Why Every Business Needs to Take Cyber Security Seriously

Every day, nerds, smelling of stale Cheetos, ruin the reputation of countless small businesses worldwide. By using their skills for evil, they steal data, top-secret prototypes, and financial information.

Every year, their exploits cost the world economy 600 billion USD – or, about 1% of global GDP. In America, that number ranges from 59 to 109 billion USD. With figures that big, it can be hard to understand how it all translates to Main Street.

But, thanks to a recent report, we no longer have to wonder. According to its findings, 20% of all small businesses experience a tech breach annually. These attacks cost affected firms around $200,000, resulting in the closure of 60% of them just six months later.

Still not convinced your firm is in danger? Below, we’ll show you why it’s important to be serious about cyber security.

Security Breaches Can Severely Damage a Business’s Reputation

Acceptance of online shopping is at an all-time high. And yet, like a sandcastle meeting a wave, that trust can crumble in an instant. If a firm has customer financial data stolen, the consequences can dog them for years.

The 2013 Target cyber attack is a prime example. That year, cyber criminals made off with 40 million sets of payment details. After this news hit the press, Target’s stock tanked by almost half. Shortly after, the board terminated their CEO. A year later, sales sank by 4%. And, in 2017, Target settled a class-action lawsuit for 18.5 million USD.

However, Target is a massive corporation. As badly as that episode damaged their brand, they were able to weather the storm. As you saw in the intro, many smaller companies aren’t as lucky. If you get hit with a cyberattack, many customers will shift their business to competitors – and they won’t come back.

And, if your incident makes the press, things will get even worse. Every time someone searches your firm’s name, articles detailing the incident will likely pop up. By shoring up your cybersecurity, you can avoid an existential crisis like this.

A Cyber Attack Can Leave Affected Companies Insolvent

Hacker intrusions won’t just affect your customer’s financial information – it’ll hit you in the pocketbook as well. As we illustrated in the last section, the violation of trust created by data loss can result in the loss of future business.

However, some cyber attacks can directly impact your finances. Rather than steal data silently, some cybercriminals take complete control over a server, encrypting its files. To regain access, the victim has to pay a significant ransom, usually in cryptocurrency.

Appropriately, this maneuver is known as a ransomware attack. To satisfy the demands of these robbers, victims hand over a whopping 1.4 million USD on average. Ironically, by refusing to pay ransoms, you can cut losses in half, with rebuilding costs averaging around 730,000 USD.

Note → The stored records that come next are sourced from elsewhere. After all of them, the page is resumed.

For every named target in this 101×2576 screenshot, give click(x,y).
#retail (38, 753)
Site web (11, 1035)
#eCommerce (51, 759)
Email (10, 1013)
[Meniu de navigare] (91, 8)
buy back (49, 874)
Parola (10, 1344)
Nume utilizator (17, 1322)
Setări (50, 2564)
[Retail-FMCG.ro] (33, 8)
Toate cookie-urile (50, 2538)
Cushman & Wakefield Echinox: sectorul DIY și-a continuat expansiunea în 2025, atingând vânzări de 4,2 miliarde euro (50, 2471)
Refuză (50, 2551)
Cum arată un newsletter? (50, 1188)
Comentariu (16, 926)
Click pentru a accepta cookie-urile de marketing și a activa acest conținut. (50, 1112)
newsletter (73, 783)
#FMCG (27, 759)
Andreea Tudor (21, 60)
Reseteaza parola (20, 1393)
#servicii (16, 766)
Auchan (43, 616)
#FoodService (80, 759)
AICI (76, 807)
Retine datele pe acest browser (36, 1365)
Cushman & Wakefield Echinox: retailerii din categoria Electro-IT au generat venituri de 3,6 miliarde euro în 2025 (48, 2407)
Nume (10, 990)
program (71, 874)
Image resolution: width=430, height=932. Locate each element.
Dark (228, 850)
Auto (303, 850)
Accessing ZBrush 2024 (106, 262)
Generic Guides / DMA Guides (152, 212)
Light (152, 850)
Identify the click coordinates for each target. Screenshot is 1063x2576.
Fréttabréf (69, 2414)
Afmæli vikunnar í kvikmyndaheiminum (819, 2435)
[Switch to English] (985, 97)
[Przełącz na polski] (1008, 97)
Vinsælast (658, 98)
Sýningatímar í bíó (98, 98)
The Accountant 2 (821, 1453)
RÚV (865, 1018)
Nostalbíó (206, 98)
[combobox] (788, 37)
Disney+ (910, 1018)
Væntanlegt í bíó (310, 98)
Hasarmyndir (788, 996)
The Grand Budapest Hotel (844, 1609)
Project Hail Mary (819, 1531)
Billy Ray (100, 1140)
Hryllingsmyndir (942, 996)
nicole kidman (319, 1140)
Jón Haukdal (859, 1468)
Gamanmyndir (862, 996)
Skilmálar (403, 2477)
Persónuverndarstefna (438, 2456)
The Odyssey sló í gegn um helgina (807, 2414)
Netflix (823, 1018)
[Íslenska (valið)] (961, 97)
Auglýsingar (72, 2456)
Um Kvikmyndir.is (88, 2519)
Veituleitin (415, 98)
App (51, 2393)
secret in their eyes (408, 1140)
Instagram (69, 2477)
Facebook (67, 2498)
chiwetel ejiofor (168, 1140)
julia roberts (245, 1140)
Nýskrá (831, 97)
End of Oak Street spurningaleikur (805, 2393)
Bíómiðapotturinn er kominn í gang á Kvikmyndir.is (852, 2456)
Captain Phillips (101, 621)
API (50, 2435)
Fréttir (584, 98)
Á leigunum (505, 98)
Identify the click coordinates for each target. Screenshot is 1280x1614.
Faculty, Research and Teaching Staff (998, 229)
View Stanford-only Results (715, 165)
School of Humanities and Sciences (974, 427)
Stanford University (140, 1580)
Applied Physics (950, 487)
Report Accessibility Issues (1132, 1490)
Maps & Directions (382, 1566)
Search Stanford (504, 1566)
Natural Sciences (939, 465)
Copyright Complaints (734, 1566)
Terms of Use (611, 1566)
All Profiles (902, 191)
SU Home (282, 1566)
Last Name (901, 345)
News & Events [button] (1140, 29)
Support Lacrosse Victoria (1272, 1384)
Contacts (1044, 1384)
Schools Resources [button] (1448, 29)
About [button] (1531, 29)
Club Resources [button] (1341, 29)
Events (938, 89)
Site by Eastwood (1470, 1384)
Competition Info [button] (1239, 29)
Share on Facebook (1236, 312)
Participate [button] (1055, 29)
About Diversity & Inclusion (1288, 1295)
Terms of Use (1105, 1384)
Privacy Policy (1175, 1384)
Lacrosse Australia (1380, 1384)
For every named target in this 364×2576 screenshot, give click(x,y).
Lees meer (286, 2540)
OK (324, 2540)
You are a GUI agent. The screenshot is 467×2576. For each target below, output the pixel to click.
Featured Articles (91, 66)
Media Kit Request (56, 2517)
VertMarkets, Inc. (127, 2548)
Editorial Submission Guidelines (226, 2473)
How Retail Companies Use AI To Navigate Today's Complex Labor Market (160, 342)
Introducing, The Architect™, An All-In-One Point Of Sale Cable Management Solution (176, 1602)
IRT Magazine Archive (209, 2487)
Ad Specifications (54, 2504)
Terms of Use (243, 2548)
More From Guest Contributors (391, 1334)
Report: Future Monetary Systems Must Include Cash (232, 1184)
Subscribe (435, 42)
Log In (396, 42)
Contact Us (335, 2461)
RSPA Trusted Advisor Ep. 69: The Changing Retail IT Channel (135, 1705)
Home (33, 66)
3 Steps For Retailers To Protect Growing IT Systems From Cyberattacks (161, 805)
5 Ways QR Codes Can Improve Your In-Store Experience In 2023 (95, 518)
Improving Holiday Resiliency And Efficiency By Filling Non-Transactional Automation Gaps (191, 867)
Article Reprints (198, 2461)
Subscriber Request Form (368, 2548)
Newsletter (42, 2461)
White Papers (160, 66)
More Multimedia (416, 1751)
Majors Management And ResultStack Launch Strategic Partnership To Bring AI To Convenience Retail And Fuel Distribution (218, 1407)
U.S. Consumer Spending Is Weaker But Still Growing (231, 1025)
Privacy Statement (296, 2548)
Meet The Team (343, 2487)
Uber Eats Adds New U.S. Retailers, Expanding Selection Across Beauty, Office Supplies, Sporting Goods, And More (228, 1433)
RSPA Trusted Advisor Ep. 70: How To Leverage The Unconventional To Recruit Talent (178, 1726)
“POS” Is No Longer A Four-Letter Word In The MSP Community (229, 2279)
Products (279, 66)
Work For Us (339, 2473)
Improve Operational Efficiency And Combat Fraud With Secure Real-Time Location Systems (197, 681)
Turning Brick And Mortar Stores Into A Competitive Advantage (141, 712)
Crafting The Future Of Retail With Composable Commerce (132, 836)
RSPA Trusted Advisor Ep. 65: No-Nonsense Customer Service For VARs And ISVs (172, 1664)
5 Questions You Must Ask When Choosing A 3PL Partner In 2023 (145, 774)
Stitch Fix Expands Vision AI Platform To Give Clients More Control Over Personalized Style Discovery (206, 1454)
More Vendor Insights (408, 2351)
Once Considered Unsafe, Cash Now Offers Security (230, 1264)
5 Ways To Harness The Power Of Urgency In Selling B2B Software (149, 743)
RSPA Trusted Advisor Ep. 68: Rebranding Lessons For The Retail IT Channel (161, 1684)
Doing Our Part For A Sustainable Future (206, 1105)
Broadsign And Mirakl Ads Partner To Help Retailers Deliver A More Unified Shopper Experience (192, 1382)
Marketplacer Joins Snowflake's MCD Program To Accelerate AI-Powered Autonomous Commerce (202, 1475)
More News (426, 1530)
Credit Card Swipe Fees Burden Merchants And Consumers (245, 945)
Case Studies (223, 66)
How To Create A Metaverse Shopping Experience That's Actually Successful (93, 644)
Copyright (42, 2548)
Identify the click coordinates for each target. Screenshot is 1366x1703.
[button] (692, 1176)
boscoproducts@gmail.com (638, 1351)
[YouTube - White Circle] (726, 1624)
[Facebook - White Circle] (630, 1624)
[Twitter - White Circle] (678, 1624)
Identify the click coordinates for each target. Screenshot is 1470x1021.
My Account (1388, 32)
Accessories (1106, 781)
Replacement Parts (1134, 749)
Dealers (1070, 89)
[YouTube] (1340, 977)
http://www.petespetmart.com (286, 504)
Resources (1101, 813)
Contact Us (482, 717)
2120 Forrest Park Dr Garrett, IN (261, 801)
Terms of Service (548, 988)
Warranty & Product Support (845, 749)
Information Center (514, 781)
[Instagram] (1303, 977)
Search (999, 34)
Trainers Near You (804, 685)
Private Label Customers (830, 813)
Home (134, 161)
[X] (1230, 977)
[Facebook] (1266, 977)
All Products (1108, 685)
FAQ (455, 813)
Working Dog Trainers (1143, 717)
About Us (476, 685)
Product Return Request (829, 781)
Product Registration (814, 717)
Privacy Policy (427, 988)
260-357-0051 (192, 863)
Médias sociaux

However, for most small business owners, neither scenario is desirable. The average business has 27 days of cash set aside. For many enterprises, 730,000 USD is more cash than they have available. That’s why 60% of cyber attack victims go out of business within six months.

Even Novice Hackers Can Crack the Average Password

How on Earth do one in five businesses (~20%) get hacked every year? Let’s start with the basics – passwords. Splashdata analyzed a cache of cracked passwords used by cybercriminals. In the data set, 3% of all user accounts used “123456” as their passcode.

According to the same analysis, 10% of all users worldwide use some of the 25 worst passwords of 2019. At first glance, that might not sound bad, but remember – it just takes one compromised account to bring down an entire server.

Phishing and Social Engineering Attacks Easily Fool Employees

So, you brought in a new system that forces employees to use tough passwords. That’s great – by doing this (along with instituting password managers), you’ll greatly reduce your exposure to online threats.

However, the bad guys are always trying to stay one step ahead. In recent years, two new threats have emerged – phishing and social engineering.

In the first case, a hacker will send an e-mail that appears to be from an authority, like a bank. In them, they’ll request sensitive information, like user/password combos, and info intended to defeat 2FA. In some instances, they’ll actually phone your business. Posing as a CSA from a vendor or a financial institution, they’ll extract info from employees too smart to be phished.

If hackers succeed with either approach, the outcome is the same. Cybercriminals will mine your server from valuable data, or they’ll lock it down in hope of collecting a ransom.

Stay Safe on the Web

The information age has brought us an unprecedented opportunity. However, it has also introduced unforeseen threats. By prioritizing cybersecurity in your IT operations, you’ll significantly decrease the risks associated with being online.